今日は、どうしても会いたい人がいたから、

半年ぶりに連絡を取って会うことにした。


やがて、時間きっちりに彼女は来た。


「久しぶりだね、花菜。」

「久しぶり、千遥。」

気まずいのだろう。

彼女はずっと下を向いていた。


沈黙の時間が流れる。


ただ、私は臆せずに言った。



「文化祭の日はごめん。私、花菜が高原君の事好きだったとか全然知らなくて。それで、つい、テンパっちゃって。走っちゃった。」


恐らく予想外の展開だったのだろう。

花菜は私の事を凝視していた。

やがて、おもむろに口を開いた。


「私こそごめん。千遥の気持ち知ってたのに。裏切るようなことしちゃって。」


私はゆっくり、丁寧に言った。

「確かにあの時は正直ショックだったけど、

私いつも自分の事しか花菜に話してなくて、だからあんな事になったんじゃないかなって。だから、その、これからは、もっと花菜の話も聞きたいなって。

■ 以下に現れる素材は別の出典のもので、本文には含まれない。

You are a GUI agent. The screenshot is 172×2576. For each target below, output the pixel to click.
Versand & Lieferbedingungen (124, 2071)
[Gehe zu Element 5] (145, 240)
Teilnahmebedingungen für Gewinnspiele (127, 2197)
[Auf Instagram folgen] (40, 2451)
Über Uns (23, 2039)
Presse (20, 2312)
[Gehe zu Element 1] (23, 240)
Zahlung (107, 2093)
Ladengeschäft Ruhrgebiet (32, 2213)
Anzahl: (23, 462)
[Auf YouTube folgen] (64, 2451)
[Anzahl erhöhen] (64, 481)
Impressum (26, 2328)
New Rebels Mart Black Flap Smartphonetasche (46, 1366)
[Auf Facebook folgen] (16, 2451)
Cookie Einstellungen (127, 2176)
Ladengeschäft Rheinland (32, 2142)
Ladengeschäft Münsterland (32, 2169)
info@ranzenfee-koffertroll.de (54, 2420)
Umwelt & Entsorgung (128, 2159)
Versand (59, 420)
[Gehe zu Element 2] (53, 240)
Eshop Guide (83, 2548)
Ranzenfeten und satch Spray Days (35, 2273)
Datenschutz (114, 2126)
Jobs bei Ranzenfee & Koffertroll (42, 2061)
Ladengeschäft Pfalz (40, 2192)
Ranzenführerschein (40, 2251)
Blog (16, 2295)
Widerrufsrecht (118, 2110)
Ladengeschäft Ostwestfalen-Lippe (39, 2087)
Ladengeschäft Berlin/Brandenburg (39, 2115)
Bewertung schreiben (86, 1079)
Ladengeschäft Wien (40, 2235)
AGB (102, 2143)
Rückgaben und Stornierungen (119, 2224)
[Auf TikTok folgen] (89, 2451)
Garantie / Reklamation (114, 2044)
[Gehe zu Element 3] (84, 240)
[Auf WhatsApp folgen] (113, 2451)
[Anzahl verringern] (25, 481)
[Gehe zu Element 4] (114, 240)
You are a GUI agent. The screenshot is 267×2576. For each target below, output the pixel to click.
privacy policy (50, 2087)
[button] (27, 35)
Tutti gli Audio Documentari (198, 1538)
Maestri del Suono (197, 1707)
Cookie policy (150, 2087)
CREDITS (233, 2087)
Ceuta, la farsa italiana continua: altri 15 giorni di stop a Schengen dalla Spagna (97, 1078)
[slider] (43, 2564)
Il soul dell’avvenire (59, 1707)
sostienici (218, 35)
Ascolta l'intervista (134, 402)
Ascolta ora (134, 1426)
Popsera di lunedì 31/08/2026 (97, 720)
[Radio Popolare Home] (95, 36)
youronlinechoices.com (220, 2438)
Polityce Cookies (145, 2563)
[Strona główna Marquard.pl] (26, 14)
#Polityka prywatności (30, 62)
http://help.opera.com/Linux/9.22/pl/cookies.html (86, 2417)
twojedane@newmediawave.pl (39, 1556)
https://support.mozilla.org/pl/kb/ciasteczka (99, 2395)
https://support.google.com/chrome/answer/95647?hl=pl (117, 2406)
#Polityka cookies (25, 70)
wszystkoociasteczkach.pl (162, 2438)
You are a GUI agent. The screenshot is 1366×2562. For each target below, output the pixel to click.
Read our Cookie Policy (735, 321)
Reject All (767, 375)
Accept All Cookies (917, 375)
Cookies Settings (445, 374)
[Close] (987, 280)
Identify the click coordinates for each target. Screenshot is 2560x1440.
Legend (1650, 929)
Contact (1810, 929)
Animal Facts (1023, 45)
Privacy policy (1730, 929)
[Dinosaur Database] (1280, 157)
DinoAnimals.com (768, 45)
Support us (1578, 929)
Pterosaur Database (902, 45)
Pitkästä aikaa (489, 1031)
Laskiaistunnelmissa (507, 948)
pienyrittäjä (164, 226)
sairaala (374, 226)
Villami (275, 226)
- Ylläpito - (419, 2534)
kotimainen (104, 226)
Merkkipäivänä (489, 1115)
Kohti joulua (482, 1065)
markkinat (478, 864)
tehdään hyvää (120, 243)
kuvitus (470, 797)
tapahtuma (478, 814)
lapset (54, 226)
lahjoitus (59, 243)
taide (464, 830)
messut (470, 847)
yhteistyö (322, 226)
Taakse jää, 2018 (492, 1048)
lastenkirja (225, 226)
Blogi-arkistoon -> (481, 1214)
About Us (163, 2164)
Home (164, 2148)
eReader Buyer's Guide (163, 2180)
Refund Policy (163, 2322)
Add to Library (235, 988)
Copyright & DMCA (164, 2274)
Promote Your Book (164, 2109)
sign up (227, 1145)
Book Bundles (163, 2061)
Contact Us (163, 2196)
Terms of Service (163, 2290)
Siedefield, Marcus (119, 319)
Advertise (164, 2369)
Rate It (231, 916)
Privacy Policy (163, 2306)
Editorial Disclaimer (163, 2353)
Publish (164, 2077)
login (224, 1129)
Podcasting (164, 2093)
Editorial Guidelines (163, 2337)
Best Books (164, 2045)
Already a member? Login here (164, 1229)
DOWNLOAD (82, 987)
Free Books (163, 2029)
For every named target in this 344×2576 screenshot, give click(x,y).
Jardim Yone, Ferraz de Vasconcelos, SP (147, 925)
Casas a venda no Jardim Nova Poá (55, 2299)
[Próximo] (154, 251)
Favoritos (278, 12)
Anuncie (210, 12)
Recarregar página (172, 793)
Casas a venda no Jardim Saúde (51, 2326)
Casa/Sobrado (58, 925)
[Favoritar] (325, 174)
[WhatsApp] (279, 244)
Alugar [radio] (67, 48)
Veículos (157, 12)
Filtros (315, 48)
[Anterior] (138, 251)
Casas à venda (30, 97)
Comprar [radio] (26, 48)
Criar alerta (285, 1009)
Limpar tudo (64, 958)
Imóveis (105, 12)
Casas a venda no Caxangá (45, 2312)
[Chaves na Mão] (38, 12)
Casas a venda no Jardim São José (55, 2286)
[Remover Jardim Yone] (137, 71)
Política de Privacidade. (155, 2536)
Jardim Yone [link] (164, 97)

」


「それって…」













「私と、友達になってください!」














私は精一杯の声で言った。

まるで高原君が最初に話しかけて来てくれた時のように。


すると、花菜が笑顔で言った。

「うん、こちらこそ。よろしくね。」







それから、私と花菜は一日中遊んだ。

久しぶりに同年代と話した私は喉が枯れるまで花菜と話し合った。


嬉しかった事、悲しかった事、お互いの思っている事を打ち上げあった。


私は、人と話すのがこんなにも楽しい事なんだって初めて知った。


人との繋がりの暖かさを知った。





明日は学校でクラスメイトに話しかけてみよう。私は小さな決意を高原君に誓った。